8. A method, comprising: turning off a backlight module during a period of time; applying a constant electric field across liquid crystal cells of pixels of an optically compensated birefringence mode liquid crystal display for the entire period of time that the backlight module is turned off to cause the liquid crystal cells to change from a splay orientation state to a bend orientation state, in which applying the constant electric field comprises applying a first constant DC voltage signal to a common electrode and applying a second constant DC voltage signal to pixel electrodes, the liquid crystal cells being positioned between the common electrode and the pixel electrodes, the first constant DC voltage signal being the inverse voltage of the second constant DC voltage signal; turning on the backlight module after the period of time; and driving the pixels to show images after the liquid crystal cells are in the bend orientation state.

9. The method of claim 8 , in which, during a time period that the liquid crystal cells transition from the splay state to the bend state, the absolute value of the electric field is maintained to be continuously larger than a threshold voltage for maintaining the liquid crystal cells at the bend orientation state.

10. The method of claim 8 in which, during a time period that the liquid crystal cells transition from the splay state to the bend state, a difference between the voltages at the common electrode and the pixel electrode maintained to be continuously higher than a threshold voltage for maintaining the liquid crystal cells at the bend orientation state.
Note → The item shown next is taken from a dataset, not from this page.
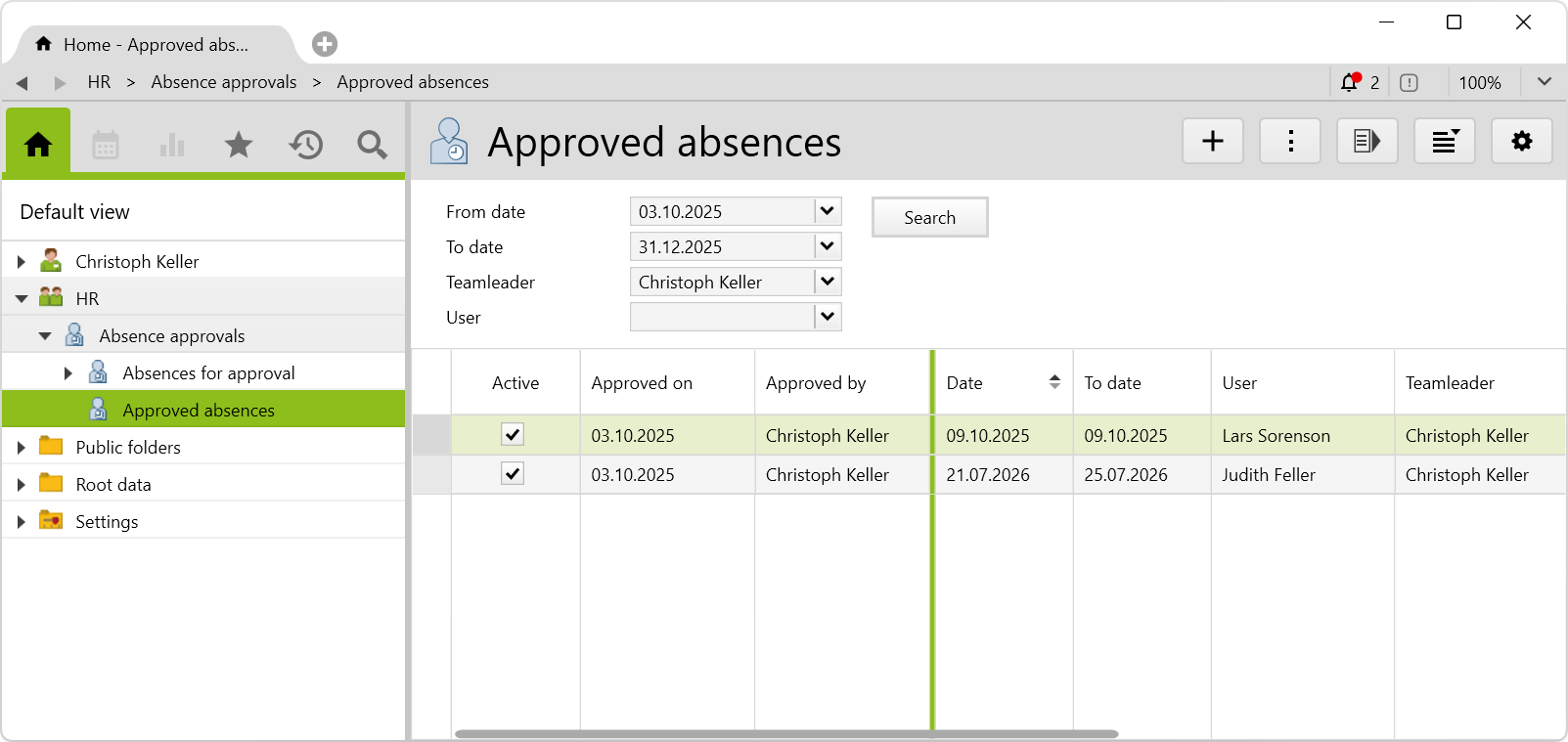Open the Teamleader dropdown arrow
This screenshot has width=1568, height=742.
(828, 282)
11. An optically compensated birefringence (OCB) mode liquid crystal display, comprising: an array of pixels, each pixel comprising a common electrode, a pixel electrode, and a liquid crystal cell disposed between the common electrode and the pixel electrode; and a display controller to cause a first constant DC voltage to be applied to the common electrode and a second constant DC voltage to be applied to the pixel electrode to generate a constant electric field across the liquid crystal cells after power is provided to the display to cause the liquid crystal cells to change from a splay state to a bend state, the common constant DC voltage being the inverse voltage of the transition constant DC voltage, the display controller causing a backlight module to be turned off during a period of time, the display controller causing the constant electric field to be maintained during an entire period of time when the backlight module is turned off, the display controller also controlling the array of pixels to show images and turning on the backlight module after the liquid crystal cells change to the bend state.

12. The OCB mode liquid crystal display of claim 11 in which, during a time period that the liquid crystal cells transition from the splay state to the bend state, a difference between the voltage levels of the common electrode and the pixel electrode is continuously greater than a threshold voltage for maintaining the liquid crystal cells at the bend state.